他の国でチャレンジする選択肢はありませんでした。
日本ではいくつか潜りにいった地域もありましたが、海外ではパラオでしか潜ったことがなかったんです。
もちろん、日本の海もすごく綺麗ですが、パラオの海はそれをはるかに上回る美しさでした。
ダイビングインストラクターになるなら、自分がその美しさの虜になったパラオの海が良いと思っていたんです。
ダイビングで何度かパラオを訪れるうちに、パラオで生活しても問題なさそうだという感覚もありましたし・・・!
「思いきってパラオに来てよかった!」そう言いきれる中嶋さんの今に迫る!
現在の会社には、大学4年の頃にダイビングライセンスを取得して以来、ずっとお世話になっていたという中嶋さん。
転職にあたって相談していたところ、まずは3ヶ月間の研修生として採用されました。
研修期間を経て、引き続きパラオに残る決心をした中嶋さんは、一旦日本でダイビングインストラクターのライセンスを取得した後、2015年9月から現職でご活躍されています。
── 現在のお仕事について教えていただけますか?
ダイビングガイドとして、ダイビングを楽しみたいお客様を海にお連れし、潜るポイントを先頭に立ってご案内しています。
お客様の安全を確保するのはもちろんですが、そのポイントの見どころや特徴、見られるお魚や豆知識、潜り方のアドバイスも潜る前に説明します。
カメラをお持ちのお客様には、撮影時の設定や構図についてアドバイスしたりもしていますね・・・!
潜る前にしっかり説明しておくことで、実際に潜っている最中もお客様に注目していただけますし、楽しさが全然違ってくるので、お客様とのコミュニケーションを大切にしています。

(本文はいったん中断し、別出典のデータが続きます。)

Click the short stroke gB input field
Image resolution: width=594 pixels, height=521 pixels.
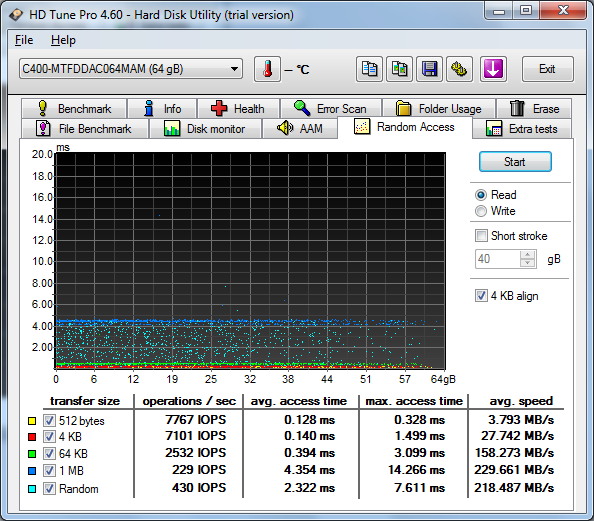[x=498, y=259]
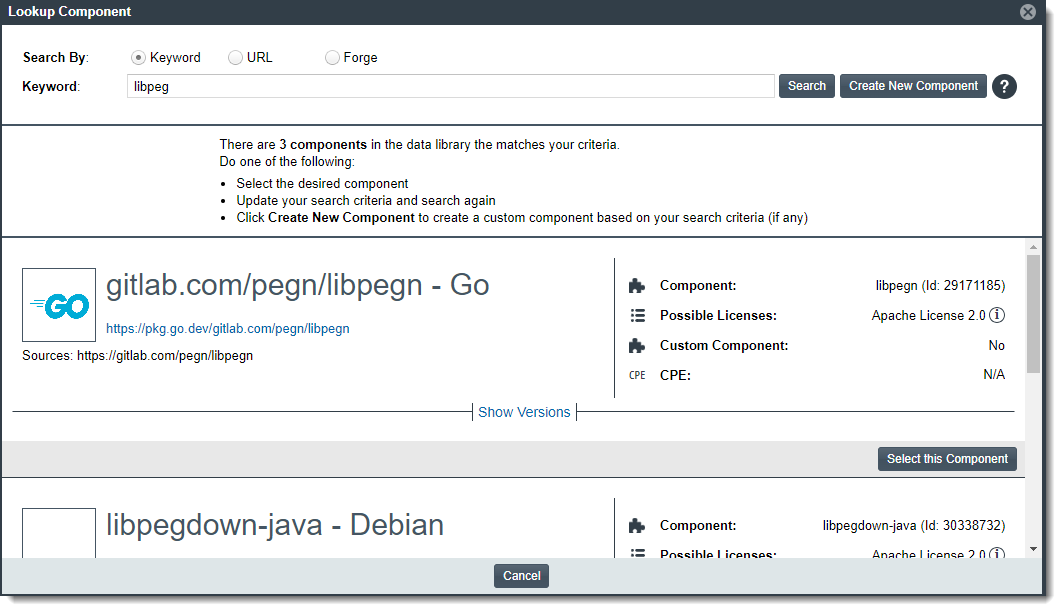Viewport: 1061px width, 611px height.
Task: Click the libpegn Component puzzle piece icon
Action: pos(637,286)
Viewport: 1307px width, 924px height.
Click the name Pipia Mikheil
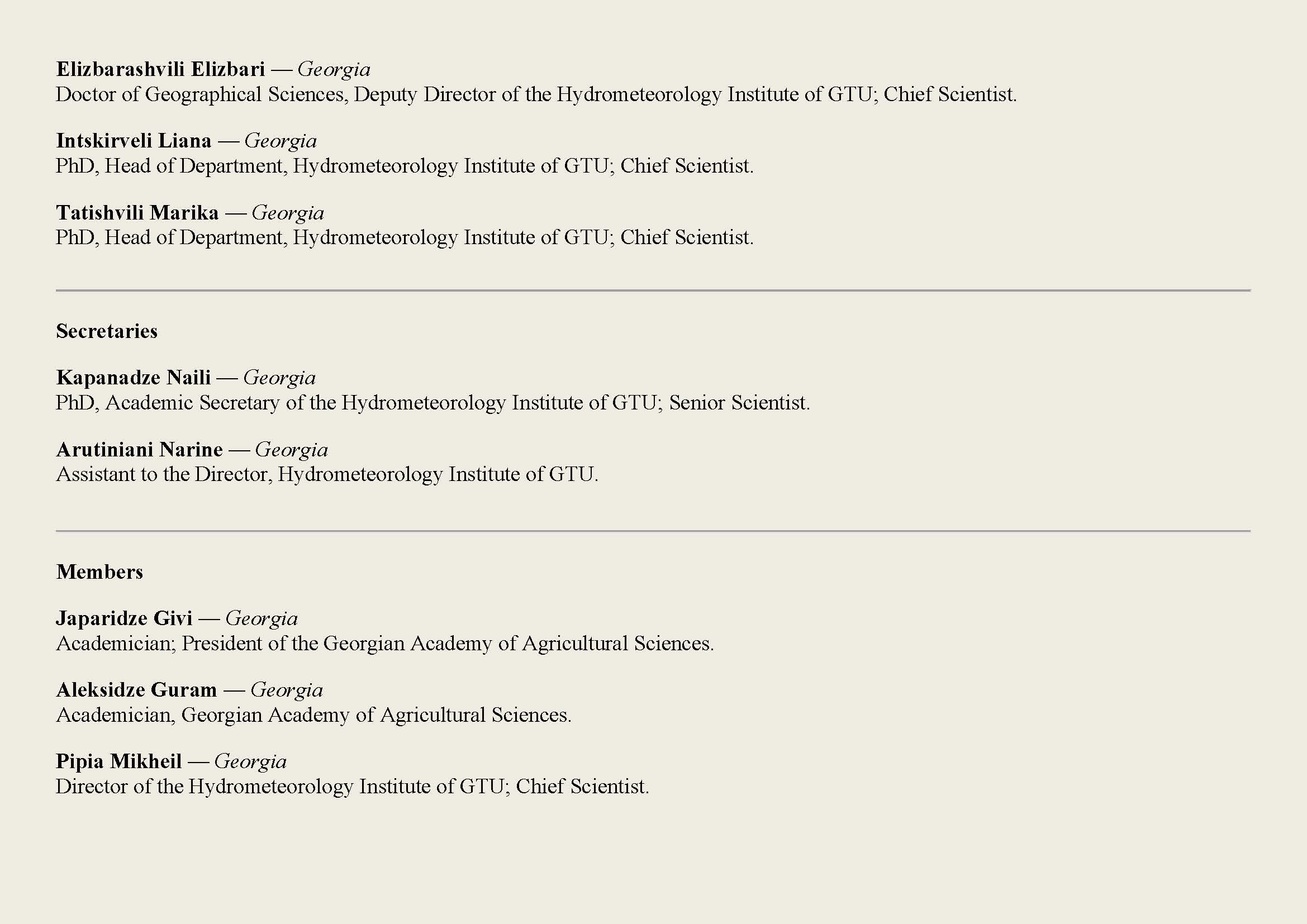(118, 761)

また、ダイビングライセンスを取得したいお客様向けに講習を行い、ライセンスを発行する仕事も行っています。
── お仕事で英語を使う機会はあるのでしょうか?
通常であれば、8割ぐらいが日本人のお客様なので、日本語での業務が中心ではあります。
ただ、パラオの公用語は英語で、パラオ人とは英語でのコミュニケーションが可能です。
弊社には、ダイビングポイントまでのボートの運転やダイビングガイドを担当するパラオ人スタッフ、ボートの保守点検やショップの修繕などを担当するフィリピン人スタッフがいます。
彼らと業務上連携が必要な際は、英語でコミュニケーションを取っています。
最近は、新型コロナウイルスの影響で、日本のお客様がパラオに渡航できないので、パラオ在住の他国のお客様が増えていることもあり、以前より英語を使う機会が増えていたりもします。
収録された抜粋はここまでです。